• [SET PROBLEM 1] List every formula in the Lipschitz post that is set off as a display between double dollar signs.
• [SET PROBLEM 2] Please write out part of the Lipschitz post word for word. Begin at the words that have "Thus $f$ is" and stop after "continuous on $X$.".

# Show that $f$ satisfies Lipschitz condition if it is Lipschitz on the lines with rational coordinates

Let $\Omega \subset \mathbb{R}^2$ be nonempty open convex set, $f: \Omega\rightarrow \mathbb{R}$ be a continuous function such that $f_x$ and $f_y$ exist in $A=\{(x,y) \in \Omega : x \mbox{ is rational} \mbox{ or } y \mbox{ is rational}\}$ and are bounded. Show that $f$ satisfies Lipschitz condition.

Since $f$ is convex, for each two points $(x_1,y_1)$, $(x_2,y_2)$ in $A$ thanks to MVT there is some $(\overline x, \overline y)$ in $A$ such that

$$f(x_2,y_2)-f(x_1,y_1)=f_x(\overline x, \overline y)(x_2-x_1)+f_y(\overline x, \overline y)(y_2-y_1)$$

Because $f_x < M_1$ and $f_y<M_2$ in $A$, we have:

$$|f(x_2,y_2)-f(x_1,y_1)|\le |M_1 (x_2-x_1)|+|M_2(y_2-y_1)|$$

From CS inequality we know that

$$|f(x_2,y_2)-f(x_1,y_1)|\le \sqrt{M_1^2+M_2^2} \sqrt {(x_2-x_1)^2+(y_2-y_1)^2}$$

Thus $f$ is Lipschitz continuous on $A$ with constant $M=\sqrt{M_1^2+M_2^2}$.

The only thing left is to show that $f$ is Lipschitz continuous on whole $\Omega$. It seems obvious because of continuity of $f$ and the fact that rationals are dense in reals. But how to prove it formally?

Claim: If $f$ is continuous on a metrix space $X$, and is Lipschitz continuous on a dense subset $A\subset X$, then it is Lipschitz continuous on $X$.

Proof: Given $x,y\in X$, pick two sequences $x_n\to x$, $y_n\to y$ such that $x_n,y_n\in A$. By continuity of $f$ and of the distance function, $$|f(x)-f(y)| = \lim_{n\to\infty} |f(x_n)-f(y_n)| \le L \lim_{n\to\infty} d(x_n,y_n) = L d(x,y)$$ as desired.

• [DATASET EXTRACT]
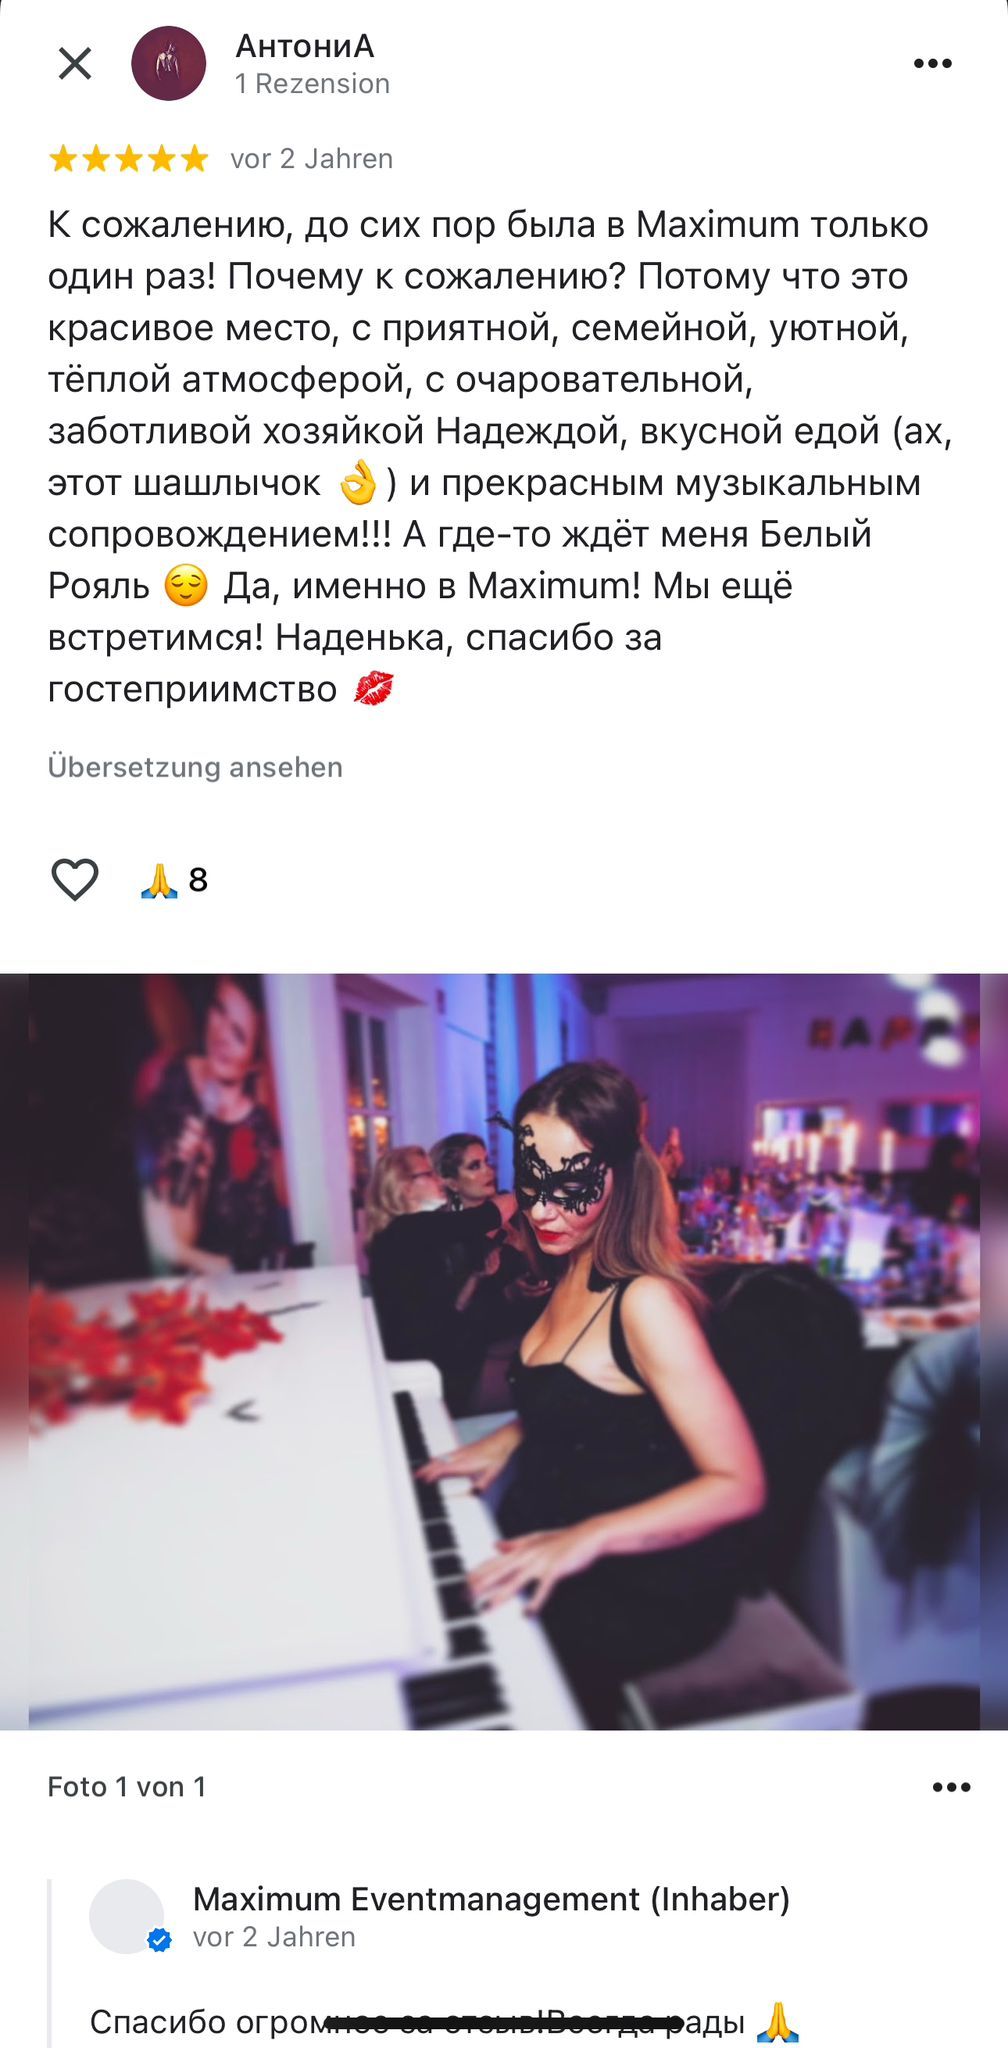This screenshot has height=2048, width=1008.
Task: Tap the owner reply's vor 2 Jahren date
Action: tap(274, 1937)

• [FULL OUTPUT 1]
1. $$f(x_2,y_2)-f(x_1,y_1)=f_x(\overline x, \overline y)(x_2-x_1)+f_y(\overline x, \overline y)(y_2-y_1)$$
2. $$|f(x_2,y_2)-f(x_1,y_1)|\le |M_1 (x_2-x_1)|+|M_2(y_2-y_1)|$$
3. $$|f(x_2,y_2)-f(x_1,y_1)|\le \sqrt{M_1^2+M_2^2} \sqrt {(x_2-x_1)^2+(y_2-y_1)^2}$$
4. $$|f(x)-f(y)| = \lim_{n\to\infty} |f(x_n)-f(y_n)| \le L \lim_{n\to\infty} d(x_n,y_n) = L d(x,y)$$

• [FULL OUTPUT 2]
Thus $f$ is Lipschitz continuous on $A$ with constant $M=\sqrt{M_1^2+M_2^2}$.

The only thing left is to show that $f$ is Lipschitz continuous on whole $\Omega$. It seems obvious because of continuity of $f$ and the fact that rationals are dense in reals. But how to prove it formally?

Claim: If $f$ is continuous on a metrix space $X$, and is Lipschitz continuous on a dense subset $A\subset X$, then it is Lipschitz continuous on $X$.